Firebase ID token has incorrect "iss" (issuer) claim. Expected "https://securetoken.google.com/"my-project-id" but got "https://accounts.google.com". Make sure the ID token comes from the same Firebase project as the service account used to authenticate this SDK. See https://firebase.google.com/docs/auth/admin/verify-id-tokens for details on how to retrieve an ID token.

Is there anything wrong with the way I'm doing it? Should I not be using firebase-admin to this?

Should I be using google-auth-library to verify the token?

• https://github.com/googleapis/google-auth-library-nodejs#verifying-id-tokens
• https://developers.google.com/identity/sign-in/web/backend-auth

question from:https://stackoverflow.com/questions/65937065/trying-to-authenticate-a-service-account-with-firebase-admin-from-a-cloud-schedu

Answer 1

After a morning in hell trying to debug this, here is what I've found.

It seems that firebase-admin's admin.auth().verifyIdToken() only works for tokens generated from the firebase SDK.

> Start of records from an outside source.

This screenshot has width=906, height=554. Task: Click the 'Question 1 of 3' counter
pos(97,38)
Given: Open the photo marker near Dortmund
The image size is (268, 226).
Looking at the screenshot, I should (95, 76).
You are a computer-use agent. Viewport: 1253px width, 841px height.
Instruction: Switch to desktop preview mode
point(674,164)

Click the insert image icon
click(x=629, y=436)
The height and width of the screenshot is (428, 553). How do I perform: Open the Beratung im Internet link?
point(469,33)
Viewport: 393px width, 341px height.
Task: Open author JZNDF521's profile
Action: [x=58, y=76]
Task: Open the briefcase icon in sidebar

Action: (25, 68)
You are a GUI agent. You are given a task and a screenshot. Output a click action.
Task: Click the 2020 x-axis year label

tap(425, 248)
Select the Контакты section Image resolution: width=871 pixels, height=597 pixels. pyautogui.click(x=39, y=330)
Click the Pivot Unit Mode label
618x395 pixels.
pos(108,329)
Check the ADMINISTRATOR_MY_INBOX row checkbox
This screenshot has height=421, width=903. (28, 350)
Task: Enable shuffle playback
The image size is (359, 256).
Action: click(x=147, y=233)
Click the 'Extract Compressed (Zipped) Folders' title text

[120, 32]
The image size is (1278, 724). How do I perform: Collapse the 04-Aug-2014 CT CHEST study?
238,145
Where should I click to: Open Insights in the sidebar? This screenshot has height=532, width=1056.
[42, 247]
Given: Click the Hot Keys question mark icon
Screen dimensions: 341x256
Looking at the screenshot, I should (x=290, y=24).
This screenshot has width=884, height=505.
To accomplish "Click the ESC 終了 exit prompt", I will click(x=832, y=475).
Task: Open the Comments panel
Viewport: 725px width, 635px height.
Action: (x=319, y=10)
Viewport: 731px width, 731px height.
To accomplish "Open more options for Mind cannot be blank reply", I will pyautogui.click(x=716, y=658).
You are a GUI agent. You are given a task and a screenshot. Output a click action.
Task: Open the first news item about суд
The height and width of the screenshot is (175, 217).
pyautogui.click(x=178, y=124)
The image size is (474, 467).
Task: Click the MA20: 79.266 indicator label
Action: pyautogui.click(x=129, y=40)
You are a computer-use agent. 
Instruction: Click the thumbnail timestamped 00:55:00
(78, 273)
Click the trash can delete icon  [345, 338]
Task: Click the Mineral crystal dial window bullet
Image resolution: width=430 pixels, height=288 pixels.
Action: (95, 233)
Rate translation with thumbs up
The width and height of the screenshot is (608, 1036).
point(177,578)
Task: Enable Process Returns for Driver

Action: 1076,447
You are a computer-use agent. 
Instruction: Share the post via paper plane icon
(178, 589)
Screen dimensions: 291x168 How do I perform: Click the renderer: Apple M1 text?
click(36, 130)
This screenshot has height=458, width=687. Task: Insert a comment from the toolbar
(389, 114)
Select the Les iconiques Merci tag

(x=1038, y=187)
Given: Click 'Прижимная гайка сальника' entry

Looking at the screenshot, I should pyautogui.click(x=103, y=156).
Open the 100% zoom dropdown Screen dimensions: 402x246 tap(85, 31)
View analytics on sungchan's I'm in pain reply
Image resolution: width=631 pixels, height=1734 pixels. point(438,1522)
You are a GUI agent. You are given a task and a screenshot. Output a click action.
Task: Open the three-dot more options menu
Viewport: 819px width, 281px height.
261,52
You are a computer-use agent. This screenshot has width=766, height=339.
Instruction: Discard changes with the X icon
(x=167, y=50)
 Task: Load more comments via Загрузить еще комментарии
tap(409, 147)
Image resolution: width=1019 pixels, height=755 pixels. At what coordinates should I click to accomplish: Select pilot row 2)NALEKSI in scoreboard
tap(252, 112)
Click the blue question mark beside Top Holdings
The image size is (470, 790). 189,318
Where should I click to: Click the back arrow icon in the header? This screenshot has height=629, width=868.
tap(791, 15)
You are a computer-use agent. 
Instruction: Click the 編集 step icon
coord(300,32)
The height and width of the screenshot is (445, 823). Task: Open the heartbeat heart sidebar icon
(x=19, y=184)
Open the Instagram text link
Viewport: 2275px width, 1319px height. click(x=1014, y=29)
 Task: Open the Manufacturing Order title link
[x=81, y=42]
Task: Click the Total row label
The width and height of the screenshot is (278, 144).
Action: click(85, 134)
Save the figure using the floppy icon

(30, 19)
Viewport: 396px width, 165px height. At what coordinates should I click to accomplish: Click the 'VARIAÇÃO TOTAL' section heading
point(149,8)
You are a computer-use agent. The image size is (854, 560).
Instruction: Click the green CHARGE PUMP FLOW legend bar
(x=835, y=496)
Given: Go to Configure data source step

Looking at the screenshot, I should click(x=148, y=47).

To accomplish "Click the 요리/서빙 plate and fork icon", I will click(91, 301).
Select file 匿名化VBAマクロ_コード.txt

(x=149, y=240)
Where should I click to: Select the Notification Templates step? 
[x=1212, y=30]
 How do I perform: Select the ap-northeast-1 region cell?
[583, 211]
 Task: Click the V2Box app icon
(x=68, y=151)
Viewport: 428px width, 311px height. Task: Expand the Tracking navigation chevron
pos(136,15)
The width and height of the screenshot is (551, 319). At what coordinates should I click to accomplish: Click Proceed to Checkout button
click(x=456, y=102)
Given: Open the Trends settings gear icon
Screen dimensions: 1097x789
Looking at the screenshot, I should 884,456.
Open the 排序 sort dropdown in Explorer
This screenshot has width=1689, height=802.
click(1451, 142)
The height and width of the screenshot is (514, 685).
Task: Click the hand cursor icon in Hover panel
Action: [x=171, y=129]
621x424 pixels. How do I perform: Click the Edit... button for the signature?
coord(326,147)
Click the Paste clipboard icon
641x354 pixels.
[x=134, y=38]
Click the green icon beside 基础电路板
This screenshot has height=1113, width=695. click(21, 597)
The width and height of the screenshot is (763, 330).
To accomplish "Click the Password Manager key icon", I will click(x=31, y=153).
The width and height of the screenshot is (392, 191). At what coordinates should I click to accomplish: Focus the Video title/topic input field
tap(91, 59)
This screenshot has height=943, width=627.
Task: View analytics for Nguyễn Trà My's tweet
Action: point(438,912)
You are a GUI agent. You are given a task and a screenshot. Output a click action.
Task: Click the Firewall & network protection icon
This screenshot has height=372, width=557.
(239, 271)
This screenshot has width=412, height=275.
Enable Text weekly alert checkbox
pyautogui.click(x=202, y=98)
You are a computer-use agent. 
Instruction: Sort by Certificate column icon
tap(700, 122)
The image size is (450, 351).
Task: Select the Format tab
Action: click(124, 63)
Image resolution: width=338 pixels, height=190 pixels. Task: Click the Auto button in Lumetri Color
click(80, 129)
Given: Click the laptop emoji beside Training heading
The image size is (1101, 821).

I got it to work by using the google-auth-library directly.

I did the following.

NOTE: The rest of the code is the same (using the same service account as described in the question):

import { OAuth2Client } from "google-auth-library";

export const apiExpressRouteHandler: RequestHandler = async (req, res) => {
  try {

    const PROJECT_ID = process.env.PROJECT_ID;

    const authHeader = req.headers.authorization;
    if (authHeader) {
      const client = new OAuth2Client(PROJECT_ID);
      const ticket = await client.verifyIdToken({
        idToken: authHeader.split(" ")[1],
        audience: PROJECT_ID
      });

      // LOGGING ticket PROPERTIES

      console.log(`userId: ${JSON.stringify(ticket.getUserId())}`);
      console.log(`payload: ${JSON.stringify(ticket.getPayload())}`);
      console.log(`envelope: ${JSON.stringify(ticket.getEnvelope())}`);
      console.log(`attributes: ${JSON.stringify(ticket.getAttributes())}`);
    }

    // REST OF THE CODE
  }
} 
catch(err) {
  // ...
}

I'm not sure if the PROJECT_ID is necessary to initialize the client with new OAuth2Client(PROJECT_ID); but it is working like this.